Damien Grant v Alison Mau: Gender agendas and faux outrage
Wednesday, 5 December 2018
Damien Grant pushes back on being defined as 'cis', while Alison Mau rejects the 'paranoia' that comes with gender pronouns.
Damien Grant: 'My displeasure at being called cis-gender'
OPINION: I've been called a lot of things. Most of them deserved and I subscribe to the old adage: 'I don't care what you call me, so long as you call me'.
Lately, however, I've noticed I'm getting called cis-gendered. At first I thought it was a personal hygiene issue. I get that from time to time. But I eventually took to Google to find I'm cisgender because I was born a guy and I think I am a guy. I'm not sure why, but I don't care for this cis word. Which is why I guess people are using it.
The passive-aggressive types who embrace the term know it is annoying and feign surprise when people react badly. Secretly they are delighted to be able to trigger someone else for a change.
**READ MORE:
* [Battle lines drawn over sex self-identification
*](https://www.stuff.co.nz/national/106652172/battle-lines-drawn-between-feminists-and-trans-activists-over-sex-self-identification) Free speech battle involves feminist and trans groups
* Birth certificate changes 'will protect trans people'**
We have trans-women and cis is the Latin opposite of trans so, you know, it's Latin. Roughly, trans means 'on that side' and cis means 'on this side'. Latin also has a word for black that is now eschewed by polite society rather than bandied about in order to annoy people.
There is also an agenda. If you can have a cis-woman it implies that trans-women are in fact women and not merely men who would prefer to be women. We are asked to accept that sex is biological and gender is psychological. This hasn't always been the case and the distinction evolved in the social sciences as late as the 1950s.
Not everyone accepts this distinction and I am among them. Still, if you want to think you are demigirl or a genderqueer rather than a boy or girl, great. Politeness means I will not contradict you nor tell a guy wearing mascara and a dress what I think of his life choices.
I am not going to impinge on anyone's right to live peacefully by confronting them with my small-minded opinions. Yet this same courtesy is not extended to those who do not wish to be defined as cis-anything.
My displeasure at being called cisgender is insignificant, however, compared to the frustration experienced by the Social Justice Warriors. They want to rail at the evil of the sexist Patriarchy, to tear at the bounds of oppression and to courageously march against homophobia.

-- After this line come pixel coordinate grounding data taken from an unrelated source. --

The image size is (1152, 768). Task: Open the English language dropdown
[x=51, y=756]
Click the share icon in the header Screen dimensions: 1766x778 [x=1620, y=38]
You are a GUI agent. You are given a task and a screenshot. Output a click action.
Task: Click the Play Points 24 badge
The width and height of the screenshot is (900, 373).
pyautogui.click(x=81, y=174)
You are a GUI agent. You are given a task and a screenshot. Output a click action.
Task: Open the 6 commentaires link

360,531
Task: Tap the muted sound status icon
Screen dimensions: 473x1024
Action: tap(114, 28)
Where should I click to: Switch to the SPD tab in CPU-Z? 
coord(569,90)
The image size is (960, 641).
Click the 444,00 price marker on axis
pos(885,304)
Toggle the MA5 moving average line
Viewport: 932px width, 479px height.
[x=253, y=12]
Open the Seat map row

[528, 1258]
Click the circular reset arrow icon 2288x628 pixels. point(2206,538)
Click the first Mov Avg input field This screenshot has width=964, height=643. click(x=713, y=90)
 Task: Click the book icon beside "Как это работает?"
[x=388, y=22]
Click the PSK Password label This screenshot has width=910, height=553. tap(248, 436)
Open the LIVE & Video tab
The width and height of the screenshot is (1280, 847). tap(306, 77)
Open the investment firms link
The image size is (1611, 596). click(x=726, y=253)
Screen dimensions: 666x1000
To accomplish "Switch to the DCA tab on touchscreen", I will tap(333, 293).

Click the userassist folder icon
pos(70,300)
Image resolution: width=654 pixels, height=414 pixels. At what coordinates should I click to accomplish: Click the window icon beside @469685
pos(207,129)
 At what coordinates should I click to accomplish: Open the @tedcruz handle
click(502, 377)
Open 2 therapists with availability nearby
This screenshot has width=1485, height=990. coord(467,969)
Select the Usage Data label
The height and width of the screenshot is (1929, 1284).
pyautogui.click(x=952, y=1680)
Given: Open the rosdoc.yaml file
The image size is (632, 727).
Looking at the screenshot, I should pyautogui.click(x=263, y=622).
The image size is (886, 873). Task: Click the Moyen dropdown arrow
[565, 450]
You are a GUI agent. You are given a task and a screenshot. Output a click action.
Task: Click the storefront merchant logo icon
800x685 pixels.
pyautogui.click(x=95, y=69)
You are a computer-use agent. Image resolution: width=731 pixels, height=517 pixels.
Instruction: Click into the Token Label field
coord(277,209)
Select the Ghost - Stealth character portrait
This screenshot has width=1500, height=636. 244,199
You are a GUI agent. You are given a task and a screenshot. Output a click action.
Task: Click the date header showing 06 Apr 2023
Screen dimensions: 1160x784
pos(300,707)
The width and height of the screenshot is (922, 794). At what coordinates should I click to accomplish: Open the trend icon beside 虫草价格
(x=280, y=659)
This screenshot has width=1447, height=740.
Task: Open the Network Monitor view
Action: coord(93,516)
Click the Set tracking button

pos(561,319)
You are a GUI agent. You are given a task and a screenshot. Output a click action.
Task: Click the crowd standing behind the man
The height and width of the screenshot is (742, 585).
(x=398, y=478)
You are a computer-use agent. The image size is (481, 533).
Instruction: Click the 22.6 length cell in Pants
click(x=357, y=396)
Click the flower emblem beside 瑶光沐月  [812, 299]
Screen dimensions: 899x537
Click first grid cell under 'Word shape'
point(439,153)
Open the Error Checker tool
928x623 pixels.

Unfortunately for these frustrated champions of the oppressed our Prime Minister is an unmarried breastfeeding mother and her finance minister lives with his boyfriend, and no-one cares. Which, honestly, is fantastic and something we can all be incredibly proud of, regardless of your politics.
There isn't anything real to campaign against, so these thwarted insurgents are reduced to defining their own genders and pretending to get annoyed when the rest of us laugh at them and get stuff done.
Alison Mau: 'Cis is a descriptor, not an insult'
OPINION: It's perfectly okay to want to have some control over how you are described.
This, after all, is why I pay attention to the pronouns that genderfluid folk prefer, and if they wish to be referred to as they/their, I do my best to comply. If your eyes rolled back in your head just reading the paragraph above, you probably don't like the word 'cis'.
That's okay. What's good for the goose, etc. What's not okay is the paranoia that seems to go along with the rejection of the word, and the accompanying rejection of the existence of its opposite (trans.).
'Cis' is most often used as a simple descriptor, not as an insult. The simple use of the word is not a passive-aggressive act. If you're triggered by it, then that may say more about you than it does about the word.
New words are absorbed into the lexicon all the time. There are still a (very) few who are grumpy at the 'hijacking' of the word gay; which was once a synonym for happy, and now means something else entirely. It took time, but most people got used to that long ago. The likelihood is that we will all get used to cis, too.
More seriously, the questioning of gender identity is not new. Defining one's own gender is not a fashion, nor the product of a lack of other things to worry about.
To reduce gender-questioning to a throw away line is dangerous for one of the most marginalised groups in our society, a group who deserve respect and preservation of their human rights, just like 'cis' people like me, have enjoyed, well, forever.